Savannah N. Miller, Photo Editor
Senior center Landry Nnoko (33) attempts a free throw during a home game. Nnoko has made 63 percent of his free throws this season. 

For the second time in less than two weeks, the Clemson Tigers squared off against the Georgia Tech Yellow Jackets on Tuesday night. 

Like the earlier matchup, the Feb. 23 game was a virtual must-win for the Tigers in terms of keeping their NCAA Tournament hopes alive. Georgia Tech won Tuesday night’s battle 75-73, all but popping Clemson’s March Madness bubble. 

Continuing the trend of the past month, forward Jaron Blossomgame was Clemson’s lone star in the game, leading the Tigers in scoring with 22 points. 

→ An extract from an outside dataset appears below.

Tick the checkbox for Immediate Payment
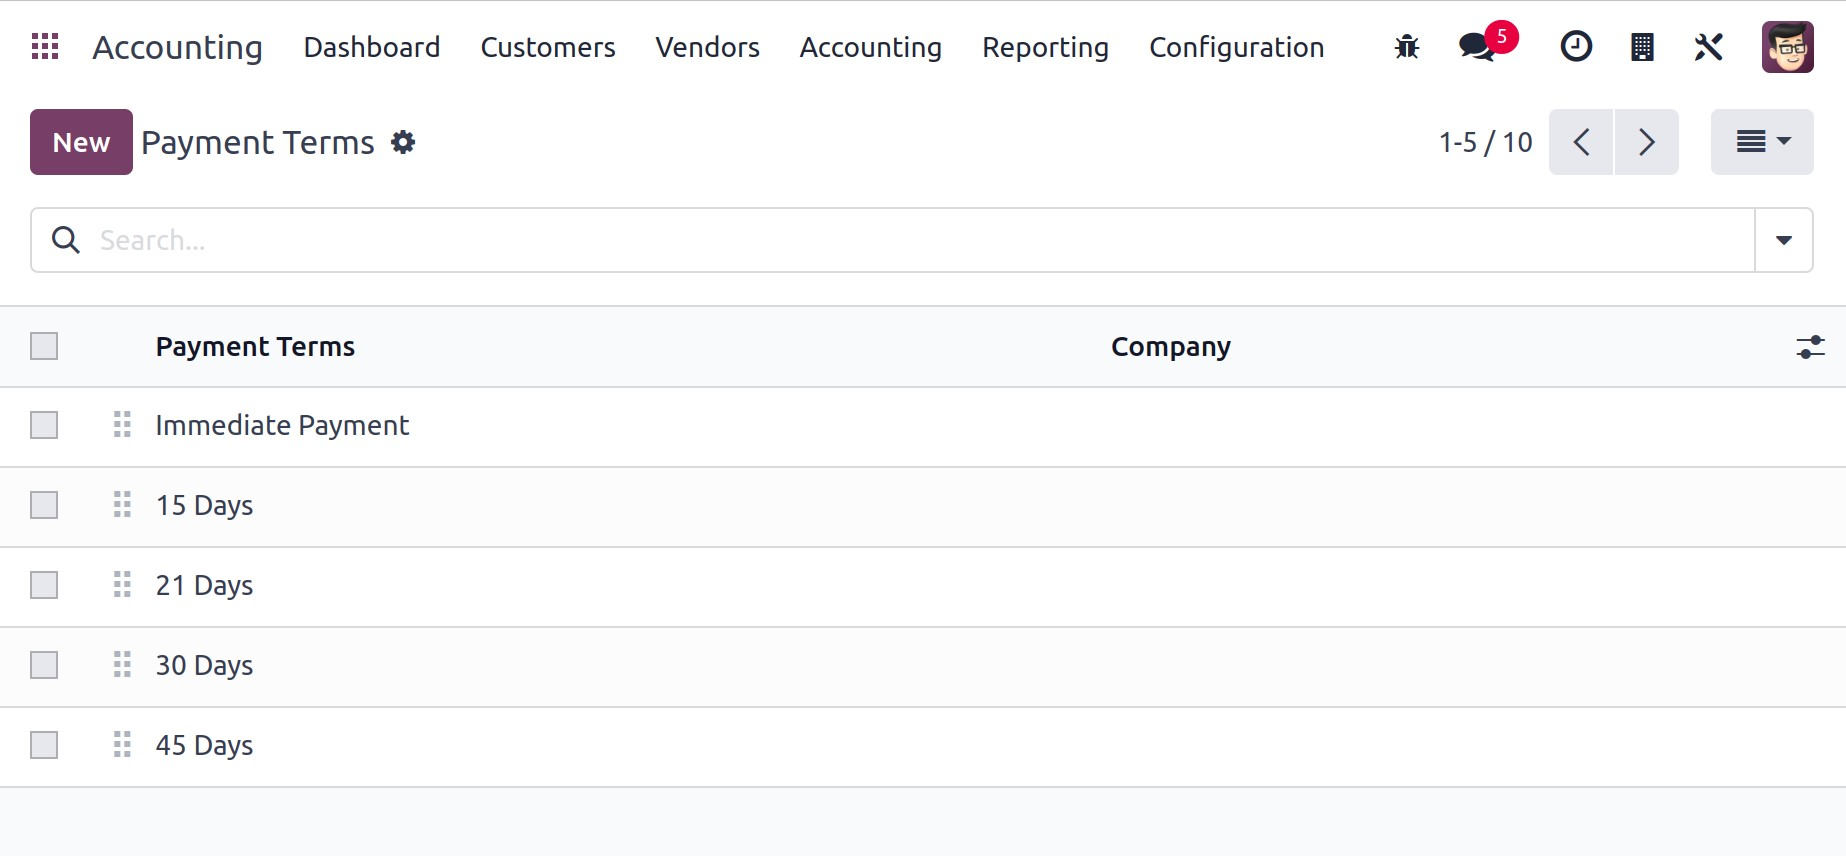Screen dimensions: 1846x856 pos(44,425)
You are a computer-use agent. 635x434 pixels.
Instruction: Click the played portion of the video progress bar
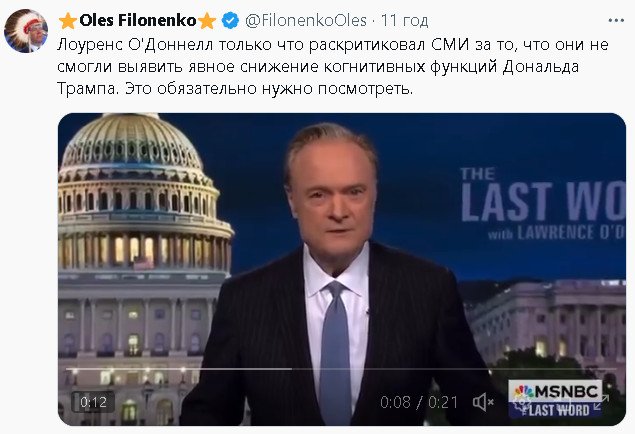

The leading scorer of the night, however, was Georgia Tech guard Marcus Georges-Hunt, who propelled his Yellow Jackets to victory with 25 points. In addition, he secured the win by sinking two clutch free throws in the game’s

final seconds. 

Clemson has now lost four of its last six games, a devastating falloff from its successful January run. The inconsistency on both ends of the floor has proved costly in recent weeks, and it devastated the Tigers against the Yellow Jackets.

Leading by nine at halftime, Clemson seemed well on its way to garnering a much-needed road victory against a Georgia Tech team, playing as well as any Atlantic Coast Conference squad. However, the Tigers lost all of their momentum early in the second half, particularly on defense. Georgia Tech made just under 60 percent of their shots in the second half, causing Clemson to look practically innocuous defensively. 

About his team’s defensive woes, Clemson Head Coach Brad Brownell told the media, “We just don’t defend like a high-level team.” 

While brief, Brownell’s remark rings true, as the Tigers have been woeful on defense in recent weeks. Tuesday night saw Georges-Hunt attack the rim unmercifully in the second half and face little resistance. 

Another factor in Clemson blowing its halftime lead was the Tigers’ failure to draw fouls. Shooting only five free throws in a hotly contested conference game is inexcusable. It speaks to the lackluster effort of the Tigers against the

Yellow Jackets. 

March is nearly here, and the Tigers are playing as if the season has only just begun. It is mind-boggling how porous the defense — which has been the lone consistent bright spot during Brownell’s tenure — has become. It might be too late in the season to make major improvements. 

As unbelievable as it seems, Clemson has gone from being a potential NCAA Tournament dark horse to being NIT-bound in a mere month.